▸ **What needs to be done**: Go through the entries below and print, exactly, the lines starting at the one with "425x514 pixels." and ending at the one with "Given: Click the red close window circle", keeping both ends and no others.

▸ **Information given**:
■ ■ ■ ■

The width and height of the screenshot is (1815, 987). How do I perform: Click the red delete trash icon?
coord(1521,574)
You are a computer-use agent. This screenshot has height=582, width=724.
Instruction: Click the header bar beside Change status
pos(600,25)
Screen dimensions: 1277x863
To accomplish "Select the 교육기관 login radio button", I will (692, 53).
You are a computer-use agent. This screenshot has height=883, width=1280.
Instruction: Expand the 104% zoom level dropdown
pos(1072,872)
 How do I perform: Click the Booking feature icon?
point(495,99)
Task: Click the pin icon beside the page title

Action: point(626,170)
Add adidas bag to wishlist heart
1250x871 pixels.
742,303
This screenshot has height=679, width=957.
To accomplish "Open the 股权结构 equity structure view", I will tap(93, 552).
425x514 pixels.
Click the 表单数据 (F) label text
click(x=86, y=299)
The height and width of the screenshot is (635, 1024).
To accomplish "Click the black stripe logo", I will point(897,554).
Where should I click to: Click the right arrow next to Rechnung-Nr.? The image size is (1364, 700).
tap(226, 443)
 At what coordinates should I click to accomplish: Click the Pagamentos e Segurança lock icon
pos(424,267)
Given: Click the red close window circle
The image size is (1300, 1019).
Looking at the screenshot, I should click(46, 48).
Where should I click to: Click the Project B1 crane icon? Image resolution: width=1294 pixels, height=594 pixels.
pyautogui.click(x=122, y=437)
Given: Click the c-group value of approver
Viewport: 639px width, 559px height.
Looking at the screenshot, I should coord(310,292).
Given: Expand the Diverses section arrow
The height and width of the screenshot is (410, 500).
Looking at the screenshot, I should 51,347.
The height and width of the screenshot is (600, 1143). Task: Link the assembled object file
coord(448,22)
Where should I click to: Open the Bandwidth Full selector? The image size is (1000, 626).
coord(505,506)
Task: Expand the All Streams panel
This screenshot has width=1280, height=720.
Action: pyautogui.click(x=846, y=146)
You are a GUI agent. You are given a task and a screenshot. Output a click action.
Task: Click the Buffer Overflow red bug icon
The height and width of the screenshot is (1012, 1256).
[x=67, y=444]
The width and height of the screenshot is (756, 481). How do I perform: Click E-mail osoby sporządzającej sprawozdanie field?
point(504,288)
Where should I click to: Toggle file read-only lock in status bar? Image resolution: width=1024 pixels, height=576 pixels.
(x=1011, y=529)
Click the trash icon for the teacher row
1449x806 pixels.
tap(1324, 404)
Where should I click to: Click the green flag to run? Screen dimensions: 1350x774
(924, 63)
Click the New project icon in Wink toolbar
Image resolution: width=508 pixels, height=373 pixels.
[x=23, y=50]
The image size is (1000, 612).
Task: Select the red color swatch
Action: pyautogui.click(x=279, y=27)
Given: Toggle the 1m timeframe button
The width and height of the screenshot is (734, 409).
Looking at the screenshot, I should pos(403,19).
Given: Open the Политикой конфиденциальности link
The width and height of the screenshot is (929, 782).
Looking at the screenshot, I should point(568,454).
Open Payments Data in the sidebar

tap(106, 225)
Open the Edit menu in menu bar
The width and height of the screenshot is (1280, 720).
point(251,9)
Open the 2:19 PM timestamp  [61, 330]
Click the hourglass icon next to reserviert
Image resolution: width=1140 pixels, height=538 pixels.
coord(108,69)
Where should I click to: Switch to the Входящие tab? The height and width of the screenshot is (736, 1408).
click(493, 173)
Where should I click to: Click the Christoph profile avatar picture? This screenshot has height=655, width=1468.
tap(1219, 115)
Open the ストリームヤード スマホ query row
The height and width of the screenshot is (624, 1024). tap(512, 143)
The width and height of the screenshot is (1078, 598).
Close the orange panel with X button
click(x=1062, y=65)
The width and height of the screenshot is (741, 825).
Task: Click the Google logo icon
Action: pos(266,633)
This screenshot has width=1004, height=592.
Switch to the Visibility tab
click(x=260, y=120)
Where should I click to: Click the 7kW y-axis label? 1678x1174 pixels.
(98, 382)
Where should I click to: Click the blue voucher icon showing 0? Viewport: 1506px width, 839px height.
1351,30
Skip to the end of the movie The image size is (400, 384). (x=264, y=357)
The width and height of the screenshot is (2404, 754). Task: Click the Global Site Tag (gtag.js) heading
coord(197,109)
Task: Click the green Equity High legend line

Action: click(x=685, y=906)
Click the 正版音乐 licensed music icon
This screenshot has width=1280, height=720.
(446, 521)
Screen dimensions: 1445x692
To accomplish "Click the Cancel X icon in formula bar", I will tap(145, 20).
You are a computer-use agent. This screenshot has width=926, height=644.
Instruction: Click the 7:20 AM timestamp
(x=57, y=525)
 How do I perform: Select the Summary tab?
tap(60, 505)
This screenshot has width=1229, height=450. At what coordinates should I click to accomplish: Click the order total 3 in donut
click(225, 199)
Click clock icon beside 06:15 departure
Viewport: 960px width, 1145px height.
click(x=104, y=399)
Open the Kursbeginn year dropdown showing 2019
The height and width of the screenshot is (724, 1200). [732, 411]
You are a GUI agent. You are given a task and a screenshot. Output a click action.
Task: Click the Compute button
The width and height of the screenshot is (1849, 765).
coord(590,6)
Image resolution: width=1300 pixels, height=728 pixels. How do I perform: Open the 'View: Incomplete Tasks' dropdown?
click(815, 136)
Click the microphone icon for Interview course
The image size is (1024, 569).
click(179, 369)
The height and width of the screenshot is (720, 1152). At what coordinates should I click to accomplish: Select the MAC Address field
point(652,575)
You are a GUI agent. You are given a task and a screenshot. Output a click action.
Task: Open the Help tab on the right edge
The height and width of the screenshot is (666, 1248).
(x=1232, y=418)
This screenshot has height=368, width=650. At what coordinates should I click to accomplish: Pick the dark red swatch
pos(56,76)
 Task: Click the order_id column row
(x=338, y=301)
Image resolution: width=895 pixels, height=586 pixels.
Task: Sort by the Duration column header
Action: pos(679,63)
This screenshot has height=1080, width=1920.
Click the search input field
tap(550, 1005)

■ ■ ■ ■

▸ **Response to the exercise**:
425x514 pixels.
Click the 表单数据 (F) label text
click(x=86, y=299)
The height and width of the screenshot is (635, 1024).
To accomplish "Click the black stripe logo", I will point(897,554).
Where should I click to: Click the right arrow next to Rechnung-Nr.? The image size is (1364, 700).
tap(226, 443)
 At what coordinates should I click to accomplish: Click the Pagamentos e Segurança lock icon
pos(424,267)
Given: Click the red close window circle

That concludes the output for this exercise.